European Parliament member Rasa Jukneviciene noted that the arrest comes as Georgia pushes for membership to the EU.
“It’s one more bad message from Georgia, in terms of the Georgian people’s attempt to join the European Union one day,” Jukneviciene, a politician from Lithuania, told VOA. “This message comes as the European Commission will very soon be making a proposal to the EU Council on countries like Ukraine and Georgia for their candidacy status.”
Georgia applied for EU membership in early March, shortly after Russia invaded Ukraine.
Georgia says it wants EU integration. But Kramer said he believes that the Georgian Dream party is using government institutions for its own interests.
“I think the way to handle this is through a tough love approach, if you will, which is to continue to support Georgia, the country, the people, while going after the people who are responsible for taking Georgia in a wrong direction politically,” he said.
The nongovernmental organization Transparency International-Georgia said the case appeared to be politically motivated and aimed at “punish[ing] Nika Gvaramia and disrupt[ing] the activities of a critical media outlet.”
“The use of the justice system for media censorship and intimidation sends a clear message to other critical media outlets as well,” Transparency International-Georgia said in a statement.
Keti Khutsishvili, executive director of the Open Society Georgia Foundation, said the case showed “no signs of criminal liability, and therefore it should be discussed as an entrepreneurial affair.”
Linking income, liability
The investigation into Gvaramia started in 2019.
According to the public defender, the Prosecutor’s Office of Georgia was trying to prove that Gvaramia “could have brought more income to the company but he did not do so, and that this is a crime.”

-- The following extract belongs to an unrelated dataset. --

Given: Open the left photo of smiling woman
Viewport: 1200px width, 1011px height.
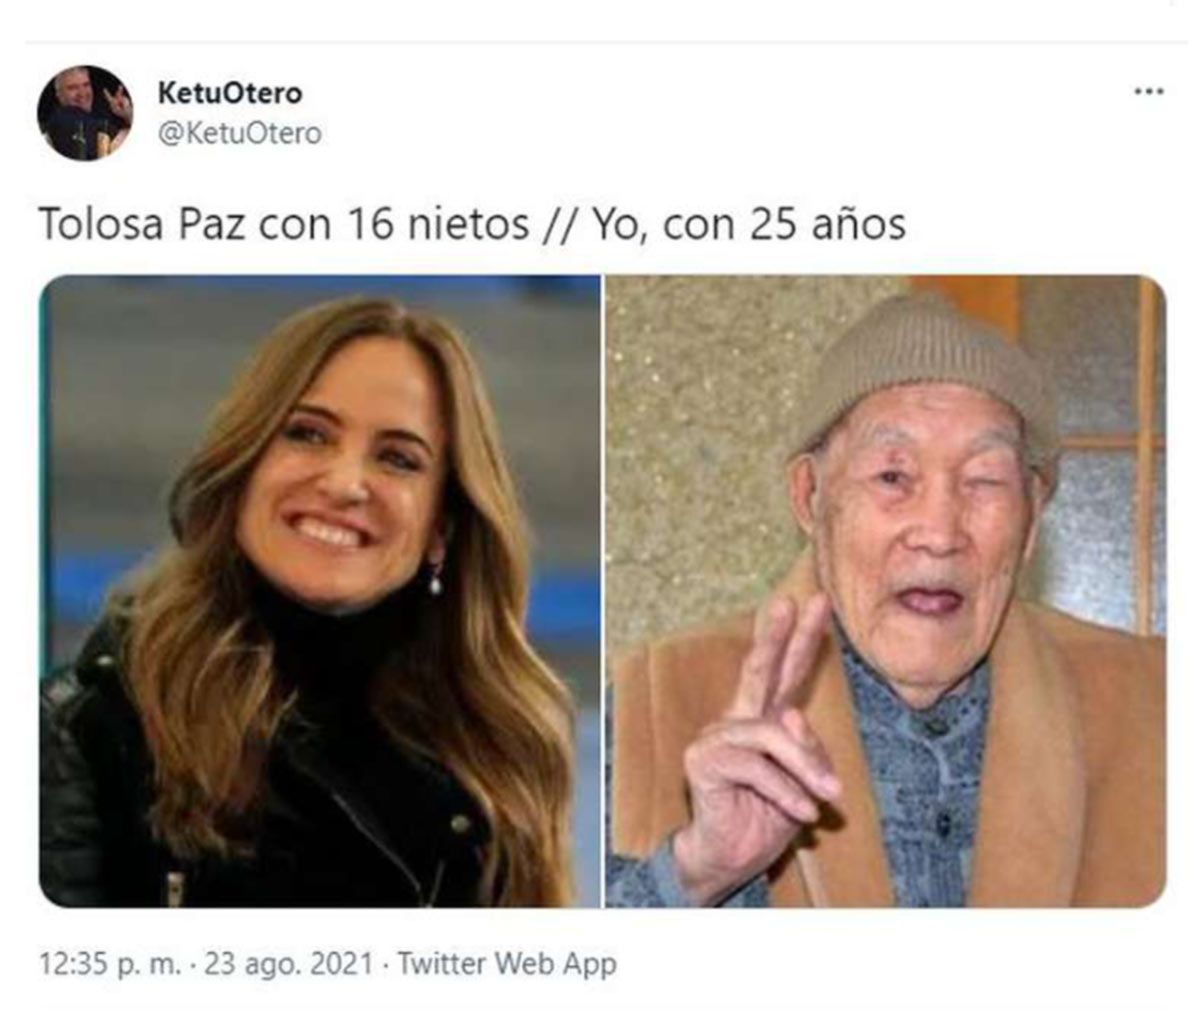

The office of Public Defender Nino Lomjaria, however, told the Tbilisi court via a letter that Gvaramia’s actions were not criminal.
“An entrepreneurial decision may not lead even to corporate liability, not to mention criminal liability. The decision made by the director might be to make less profit, but it might serve the best interests of the corporation and aim to insure against short-term or long-term risks,” the letter read.
Deputy Public Defender Giorgi Burjanadze believes the court ruling sets a dangerous precedent for media and media managers.
“This action has a very big impact on the media,” he told VOA.
“We are talking about actions inside media, and a director gets punished because government tells him that he had to bring more income,” Burjanadzde said. “If theoretically we agree that this is right and the government can punish someone for this, in future this will have chilling effect for others, because every manager will think that if they did not get profit, they automatically are guilty.”
Such an approach could impact Georgia’s standing on press freedom rankings and be a “step back,” he added.
Currently, Georgia ranks 89 out of 180 countries, where 1 is freest, according to the annual index by Reporters Without Borders. The media watchdog warns that “official interference undermines efforts undertaken to improve press freedom.”
This article originated in VOA’s Georgian Service.